Elezioni presidenziali in Mali: favorito Keita, già presidente dell'Assemblea Nazionale
In Mali è giornata di ballottaggio per la scelta del prossimo presidente. Si contendono
la più alta carica dello Stato Ibrahim Boubacar Keita e Soumaila Cissé. Favorito il
primo, 68 anni, già presidente dell’Assemblea Nazionale, anche se Cissé, ex ministro
delle Finanze, si dice sicuro della vittoria, pur partendo da un minor consenso popolare
nel primo turno. Sullo sfondo di questo voto le reciproche accuse di brogli e il recente
conflitto scatenato al Nord dai tuareg e da gruppi fondamentalisti. Per un’analisi
del voto, Giancarlo La Vella ha sentito Angelo Inzoli, giornalista esperto
di Africa:
R. – Chiaramente
sono due candidati molto diversi: Cissé è un uomo del Nord, ma è anche un uomo che
è stato poco presente nella sua ultima vita politica. È stato più un uomo di “apparato”
anche se forse rappresentava una novità. Probabilmente non ha quel carisma che invece
sembrerebbe avere Boubacar Keita, il quale probabilmente è riuscito a coinvolgere
e a recuperare tutti quelli che sono stati impegnati a risolvere la crisi militare
che ha sconvolto il Paese nell’ultimo periodo.
D. – Tra le sfide che il vincitore
dovrà affrontare c’è quella di dialogare con quelle forze che hanno scatenato gli
ultimi rivolgimenti avvenuti nel Paese…
R. – Certamente.

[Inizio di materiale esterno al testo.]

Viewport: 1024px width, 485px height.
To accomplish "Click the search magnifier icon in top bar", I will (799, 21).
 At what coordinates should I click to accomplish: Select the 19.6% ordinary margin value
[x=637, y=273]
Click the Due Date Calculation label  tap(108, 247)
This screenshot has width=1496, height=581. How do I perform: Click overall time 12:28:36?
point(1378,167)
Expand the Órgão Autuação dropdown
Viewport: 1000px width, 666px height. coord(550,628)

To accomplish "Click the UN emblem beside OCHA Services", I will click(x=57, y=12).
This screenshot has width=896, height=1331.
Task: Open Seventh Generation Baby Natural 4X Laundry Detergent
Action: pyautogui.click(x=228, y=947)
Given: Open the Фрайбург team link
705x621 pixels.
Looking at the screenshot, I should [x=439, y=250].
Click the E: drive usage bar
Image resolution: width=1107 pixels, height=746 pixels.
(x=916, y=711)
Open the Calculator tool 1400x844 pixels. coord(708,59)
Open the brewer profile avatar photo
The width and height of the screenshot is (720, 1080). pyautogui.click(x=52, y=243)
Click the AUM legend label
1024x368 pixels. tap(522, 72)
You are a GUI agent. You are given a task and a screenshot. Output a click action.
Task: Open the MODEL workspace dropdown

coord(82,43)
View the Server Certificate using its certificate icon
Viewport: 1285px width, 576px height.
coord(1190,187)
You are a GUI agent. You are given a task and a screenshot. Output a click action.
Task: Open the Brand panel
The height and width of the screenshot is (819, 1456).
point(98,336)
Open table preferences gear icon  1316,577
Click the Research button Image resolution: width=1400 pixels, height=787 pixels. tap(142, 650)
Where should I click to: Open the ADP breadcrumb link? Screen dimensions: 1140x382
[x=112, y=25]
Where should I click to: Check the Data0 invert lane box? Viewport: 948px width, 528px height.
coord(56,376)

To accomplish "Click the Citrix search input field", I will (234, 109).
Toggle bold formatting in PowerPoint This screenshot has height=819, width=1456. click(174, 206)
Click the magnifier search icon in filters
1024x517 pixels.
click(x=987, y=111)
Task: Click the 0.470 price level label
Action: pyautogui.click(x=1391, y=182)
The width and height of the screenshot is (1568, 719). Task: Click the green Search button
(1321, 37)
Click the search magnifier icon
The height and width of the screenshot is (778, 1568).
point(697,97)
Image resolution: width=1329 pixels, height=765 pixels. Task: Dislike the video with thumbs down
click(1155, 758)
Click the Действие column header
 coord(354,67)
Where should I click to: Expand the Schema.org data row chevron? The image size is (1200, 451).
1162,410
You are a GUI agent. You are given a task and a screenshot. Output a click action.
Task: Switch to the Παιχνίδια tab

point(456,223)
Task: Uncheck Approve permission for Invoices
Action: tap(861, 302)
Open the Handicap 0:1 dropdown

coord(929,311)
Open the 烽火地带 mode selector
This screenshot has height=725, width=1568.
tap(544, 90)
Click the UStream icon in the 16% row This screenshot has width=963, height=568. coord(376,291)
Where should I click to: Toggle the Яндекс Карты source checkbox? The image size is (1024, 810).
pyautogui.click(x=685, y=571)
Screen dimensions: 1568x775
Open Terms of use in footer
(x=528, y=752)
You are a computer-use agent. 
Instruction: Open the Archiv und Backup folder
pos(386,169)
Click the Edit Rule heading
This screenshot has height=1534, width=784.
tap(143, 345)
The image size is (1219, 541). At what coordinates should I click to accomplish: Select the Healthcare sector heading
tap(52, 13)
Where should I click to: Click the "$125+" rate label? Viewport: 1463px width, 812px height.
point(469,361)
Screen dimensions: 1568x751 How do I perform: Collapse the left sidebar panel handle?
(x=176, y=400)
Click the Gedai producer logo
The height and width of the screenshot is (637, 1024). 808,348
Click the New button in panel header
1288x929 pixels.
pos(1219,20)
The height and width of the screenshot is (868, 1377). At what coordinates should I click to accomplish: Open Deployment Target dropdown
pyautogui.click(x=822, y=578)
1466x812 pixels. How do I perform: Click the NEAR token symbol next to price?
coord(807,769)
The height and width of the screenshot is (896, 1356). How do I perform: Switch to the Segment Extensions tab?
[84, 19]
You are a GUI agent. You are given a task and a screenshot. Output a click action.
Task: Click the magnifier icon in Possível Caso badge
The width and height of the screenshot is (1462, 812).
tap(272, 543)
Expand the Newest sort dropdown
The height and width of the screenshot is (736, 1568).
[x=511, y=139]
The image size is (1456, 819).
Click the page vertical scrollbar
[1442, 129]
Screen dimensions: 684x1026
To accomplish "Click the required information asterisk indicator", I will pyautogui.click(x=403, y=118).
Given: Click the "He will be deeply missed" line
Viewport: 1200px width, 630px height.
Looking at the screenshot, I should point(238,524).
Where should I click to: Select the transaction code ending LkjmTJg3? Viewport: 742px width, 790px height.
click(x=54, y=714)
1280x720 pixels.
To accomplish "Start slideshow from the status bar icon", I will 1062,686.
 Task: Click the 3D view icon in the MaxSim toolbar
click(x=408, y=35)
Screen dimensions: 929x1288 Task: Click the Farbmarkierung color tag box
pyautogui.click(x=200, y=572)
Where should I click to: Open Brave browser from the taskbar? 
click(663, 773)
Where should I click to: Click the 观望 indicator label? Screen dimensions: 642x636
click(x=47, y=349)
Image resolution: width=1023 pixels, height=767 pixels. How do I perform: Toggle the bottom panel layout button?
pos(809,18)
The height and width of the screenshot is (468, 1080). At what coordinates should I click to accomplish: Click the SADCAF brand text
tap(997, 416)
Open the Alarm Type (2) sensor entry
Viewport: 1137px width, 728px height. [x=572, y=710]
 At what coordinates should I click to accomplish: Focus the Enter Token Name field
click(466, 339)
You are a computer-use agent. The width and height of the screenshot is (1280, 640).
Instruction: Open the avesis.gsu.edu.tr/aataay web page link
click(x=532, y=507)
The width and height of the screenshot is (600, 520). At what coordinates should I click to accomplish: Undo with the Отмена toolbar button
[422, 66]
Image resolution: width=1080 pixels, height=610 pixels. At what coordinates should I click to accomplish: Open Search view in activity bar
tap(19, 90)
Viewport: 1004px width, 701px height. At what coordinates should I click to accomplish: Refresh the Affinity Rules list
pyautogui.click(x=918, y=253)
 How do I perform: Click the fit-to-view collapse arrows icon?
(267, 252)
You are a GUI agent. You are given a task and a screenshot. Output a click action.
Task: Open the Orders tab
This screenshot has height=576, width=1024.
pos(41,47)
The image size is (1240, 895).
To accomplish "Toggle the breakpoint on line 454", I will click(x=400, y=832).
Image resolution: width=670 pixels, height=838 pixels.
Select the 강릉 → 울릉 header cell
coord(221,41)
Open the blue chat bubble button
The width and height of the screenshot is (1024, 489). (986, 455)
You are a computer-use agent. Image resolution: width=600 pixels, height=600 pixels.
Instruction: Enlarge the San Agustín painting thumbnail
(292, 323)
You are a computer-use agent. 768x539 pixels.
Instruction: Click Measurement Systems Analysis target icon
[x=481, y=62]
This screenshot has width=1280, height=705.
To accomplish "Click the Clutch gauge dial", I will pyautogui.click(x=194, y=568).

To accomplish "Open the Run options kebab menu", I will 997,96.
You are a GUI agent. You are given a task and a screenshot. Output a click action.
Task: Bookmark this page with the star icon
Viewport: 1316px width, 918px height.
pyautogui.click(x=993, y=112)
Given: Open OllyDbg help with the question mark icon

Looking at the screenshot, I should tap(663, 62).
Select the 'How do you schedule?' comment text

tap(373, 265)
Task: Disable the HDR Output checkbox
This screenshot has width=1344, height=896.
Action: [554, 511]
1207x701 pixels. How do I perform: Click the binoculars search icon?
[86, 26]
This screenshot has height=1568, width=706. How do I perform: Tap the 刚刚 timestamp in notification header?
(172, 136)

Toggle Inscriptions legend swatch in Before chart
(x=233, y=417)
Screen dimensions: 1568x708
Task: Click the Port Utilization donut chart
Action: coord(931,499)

Il primo problema
è ritrovare un minimo di ordine, perché questi Paesi restano legati ad un’agricoltura
di sussistenza che viene “sfigurata” quando ci sono queste instabilità politiche.
Poi bisognerà recuperare un dialogo anche con i tuareg del Nord e la loro realtà.
Penso che entrambi i candidati hanno questa capacità.
D. – Tra le emergenze
c’è anche il far fronte ad una possibile islamizzazione che frange fondamentaliste
stanno tentando nei confronti del Mali?
R. – E’ il punto interrogativo di tutta
la regione. La mia impressione resta sempre quella che queste frange molto radicali
non godano di un reale appoggio da parte delle popolazione. Tutto starà nella capacità
di dare una risposta ad un’esigenza di maggiore autonomia; c’è soprattutto un problema
della risposta e di una maggiore gestione anche del Nord del Paese. Delle soluzioni
ci sono.
D. – Con quale spirito la comunità internazionale guarda a questo
ballottaggio?
R. – C’è molta preoccupazione. La comunità internazionale - soprattutto
la Francia - tifa per un buon risultato sperando che tutto vada bene, ma anche consapevole
che comunque una soluzione di queste crisi rimane sempre ed unicamente nel contesto
interno; considerando che buona parte del Paese è comunque fuori da un controllo statale.
C’è molta speranza che questa stabilità politica possa creare delle condizioni per
superare una situazione di turbamento, perché si teme che la zona subsahariana diventi
in qualche modo un nuovo Afghanistan.